**TEXT SECTION**
——————

See Cargo.toml for the full list with detailed notes on each.

Ecosystem

Project Purpose
minarrow-pyo3 Zero-copy Python interop via PyArrow
lightstream Zero-copy Arrow streaming over Tokio, TCP, QUIC, WebSocket, Unix sockets, and Stdio
vec64 64-byte aligned Vec for optimal SIMD
Lightning Analytics Engine Sub-millisecond, zero-config live streaming engine with statistical modelling and data processing. Built on Minarrow

Limitations

Minarrow focuses on flat columnar data, covering the common 80% of analytical workloads. Nested types (List, Struct) are not currently supported. If you need deeply nested schemas, arrow-rs is the better choice.

——————

**PROVIDED DATA**
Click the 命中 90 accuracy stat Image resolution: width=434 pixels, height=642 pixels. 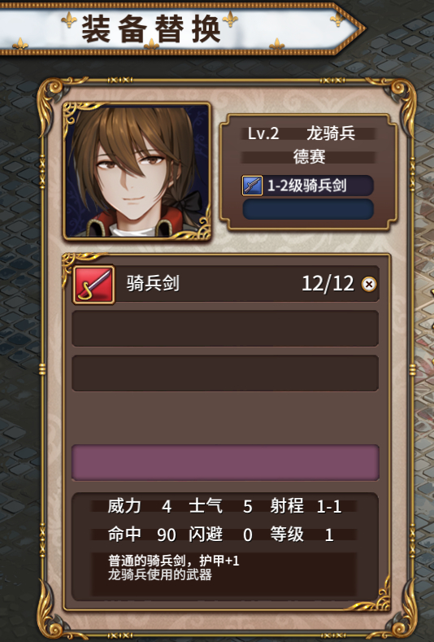[142, 535]
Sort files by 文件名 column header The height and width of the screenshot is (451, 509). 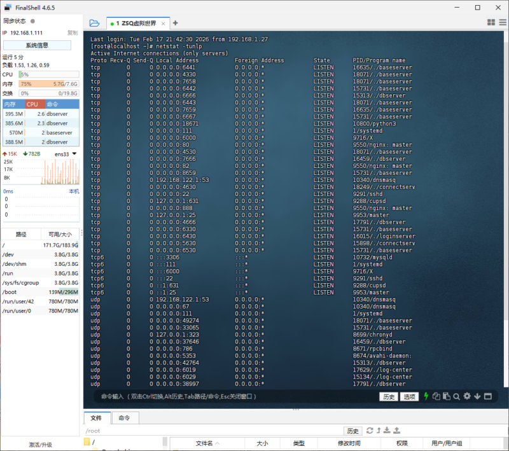[207, 443]
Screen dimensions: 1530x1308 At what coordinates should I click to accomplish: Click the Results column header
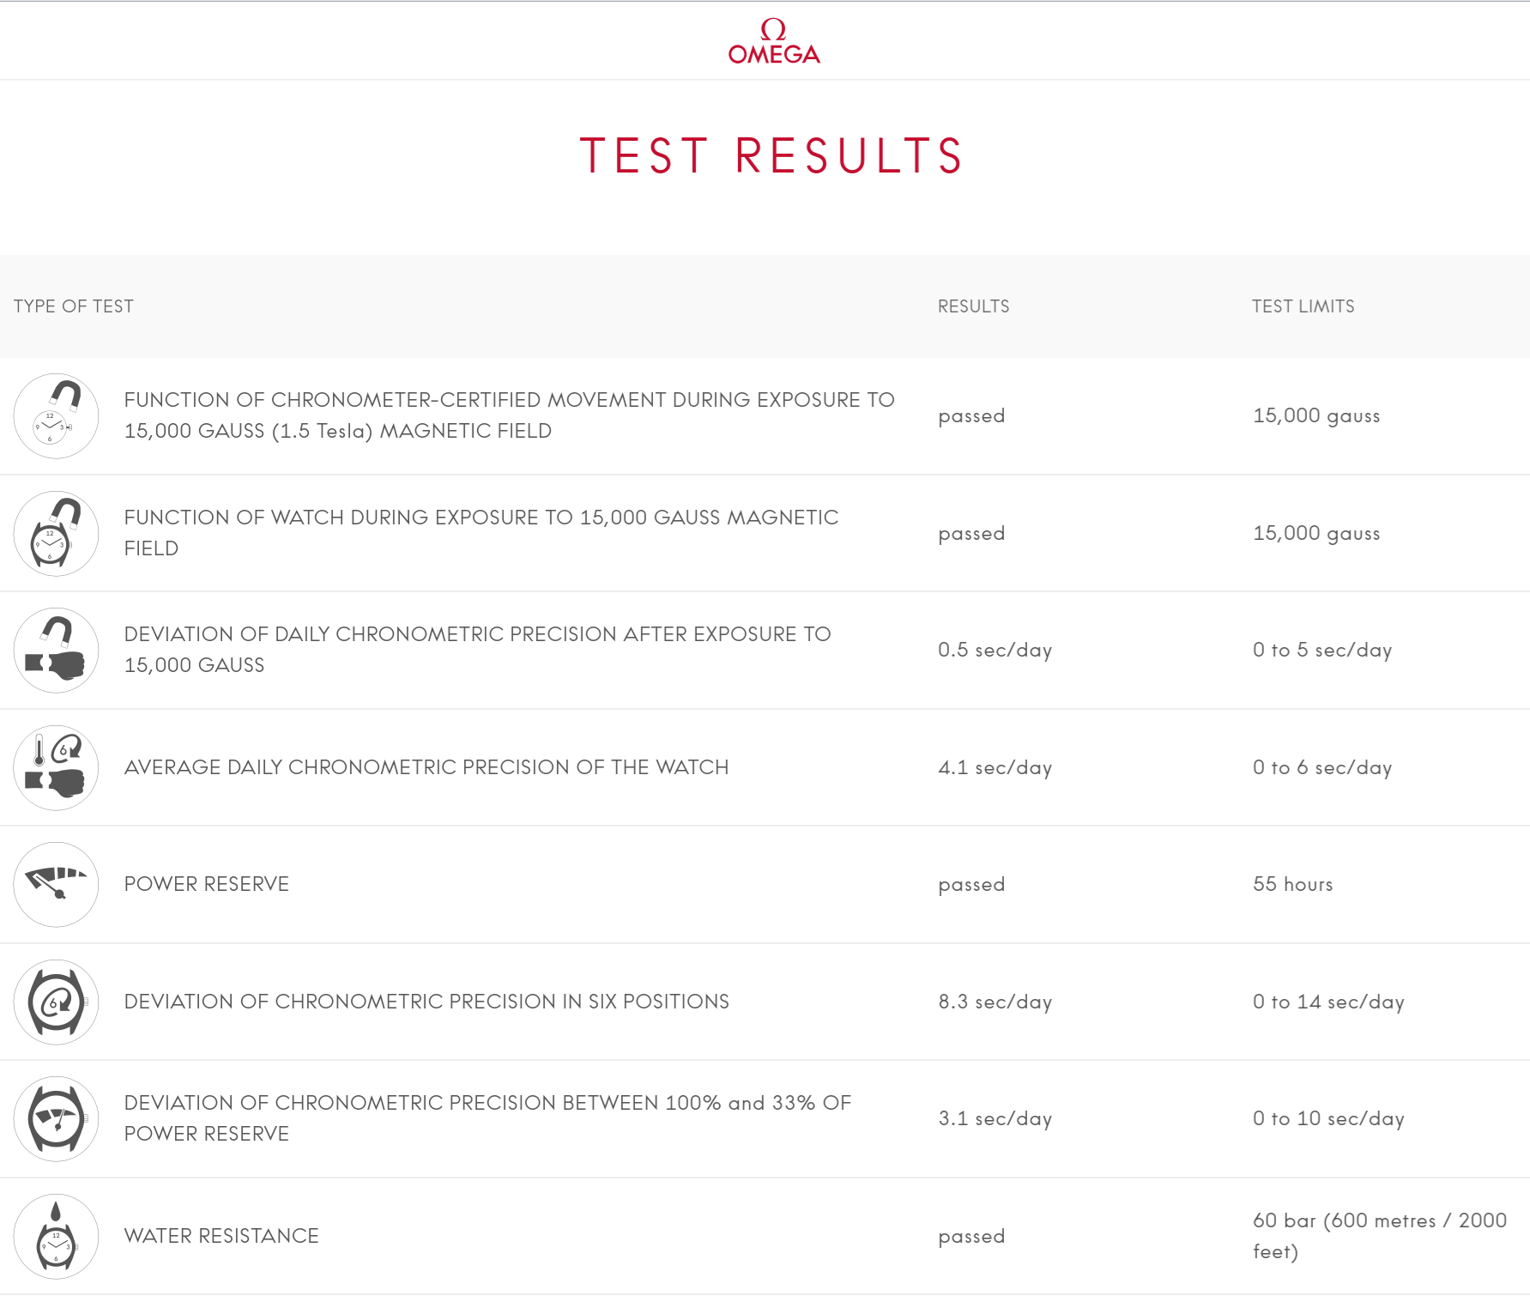(x=973, y=306)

——————

**OBJECTIVE 1**
According to the Minarrow text, which kinds of types are not currently supported?
**OBJECTIVE 2**
List every transport or channel over which the Minarrow text says lightstream provides zero-copy Arrow streaming.
**OBJECTIVE 3**
Rewrite the paragraph of the Minarrow text beginning "Minarrow focuses on flat columnar data" as a bulleted list that keeps its main facts.

**COMPLETE OUTPUT 1**
Nested types (List, Struct) are not currently supported.

**COMPLETE OUTPUT 2**
Tokio, TCP, QUIC, WebSocket, Unix sockets, Stdio

**COMPLETE OUTPUT 3**
- Minarrow focuses on flat columnar data, covering the common 80% of analytical workloads.
- Nested types (List, Struct) are not currently supported.
- For deeply nested schemas, arrow-rs is the better choice.